# fishing piers



## Martin Kellner (Feb 21, 2011)

I used to fish off of an old pier near High Island before Ike. I am quite sure it is not there any more. An old friend of mine wants to go pier fishing Saturday night. I don't know what peirs are open now. I have never fished any that are on the Galveston Island so I am not familiar with them at all. Is San Luis pass pier still opened? Please give me some help on which piers are open now. How crowded will it be on Sat. night? Thanks for your help. I am looking forward to a good time with someone I haven't seen in a while, I just don't want to screw it up for him. Thanks -- Martin

PS-- he doesn't want to surf fish at night, I already asked him. It would be much easier I know.


----------



## j wadd (Sep 21, 2009)

the 61st st pier is the only one thats open in the surf off of the sea wall... both the piers in high island are gone and wont be back. san luis pass is also gone too... you might check with him and go to the pier at sea wolf park and fish for big uglies.....


----------



## Martin Kellner (Feb 21, 2011)

*Thanks*

Thanks for the reply. Sea Wolf sounds like a good option for us. Are there any plans to rebuild the pier at SLP?

How crowded should I expect the 61st pier to be on a Saturday night? I've never fished there. I want it to be a relaxing time as well.
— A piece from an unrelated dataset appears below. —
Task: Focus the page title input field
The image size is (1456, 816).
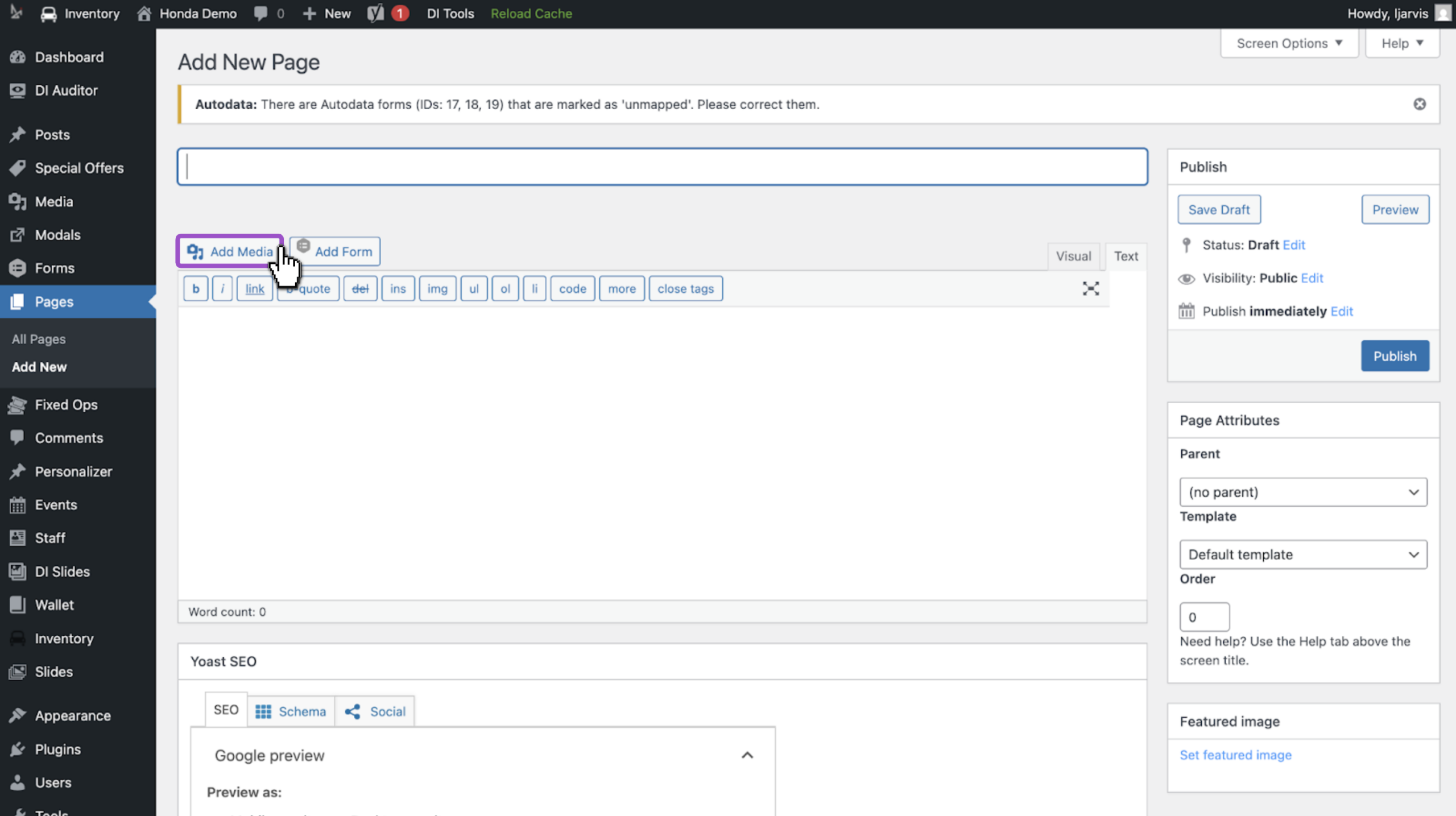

What time does your shop open in the afternoons?


----------



## way2slickrick (Oct 13, 2009)

Both 61st and seawolf are always packed on the weekends, seawolf is worse and there are tons of idiots at both piers, good luck.


----------



## Martin Kellner (Feb 21, 2011)

*Thanks*

I was afaid of that. That's why I alway used to make the drive to High Island. Some times I was the only one there. Very relaxing. I think we'll try Sylvan beach Pier.


----------



## hunterjck (Sep 30, 2010)

*Fishing Piers*

I have not visited them since Ike but both the jettys at Galveston and Surfside were OK fishing.


----------



## SurfRunner (May 22, 2004)

Surfside Jetties can be packed now days. You can also try one of the rock groins along the seawall in Galveston.


----------



## gstanford85 (Jul 12, 2009)

There is a pier on quintana beach. It doesn't go out very far, but its a pier. Its down by the jetties. You can see it on google earth.


----------



## Mustad7731 (May 23, 2004)

I pass by The Gulf Coast pier about 90th st...They are working on it...The sign said
opening around May 2011....They are going to have to really get after it to make it
by then....I hope they make it...
Mustad7731
Jackie


----------



## Tofardago (Mar 25, 2011)

There is also


----------



## Tofardago (Mar 25, 2011)

There's also the Pine Gully Pier in Seabrook off of Toddville. If you live in Seabrook it's free. If you dont, well it's $20. It's got a very niceset of swings for kids and alot of tables for picnics. Working Bathrooms. The pier is long, just guessing around 800 feet but my feet are small.


----------



## sharksurfer66 (Sep 17, 2005)

Rollover is still open, no peir there, but always been a popular spot. Lots of weed there last week though. (both kinds)


----------



## Martin Kellner (Feb 21, 2011)

*rollover?*

I thought I heard that Rolover Pass was being filled in after Ike. I don't know where I heard that or why it would be done. I am glad to hear that I was wrong.


----------



## troutless (Feb 17, 2006)

The old peir there in Hight Island is the only peir that I've fished in my seventy years. But I did caught a nice Red and gave it to a little girls and you would have thought I had given her a million dollars. I prefer to fish from the sand or yak.
Now that thier gone and I'm getting older I might enjoy fish from them. But is'nt that the way it goes. LOL


----------



## ranger-370 (Jul 13, 2010)

*Quintana*



gstanford85 said:


> There is a pier on quintana beach. It doesn't go out very far, but its a pier. Its down by the jetties. You can see it on google earth.


Unless they have rebuilt that pier it only goes to the beach now. Last year when I was down there it looked like Ike took out all of the pier over the water. I had to walk on down to the jetties. I don't think the Google Earth photo is updated.


----------



## Bobby (May 21, 2004)

Martin Kellner said:


> I thought I heard that Rolover Pass was being filled in after Ike. I don't know where I heard that or why it would be done. I am glad to hear that I was wrong.


It is going to be filled in. They just haven't finished all the red tape the Goverment requires yet.


----------



## gator (May 22, 2004)

Matagorda Pier is open. I'm not convinced that it is open at night though and I didn't see any lights.


----------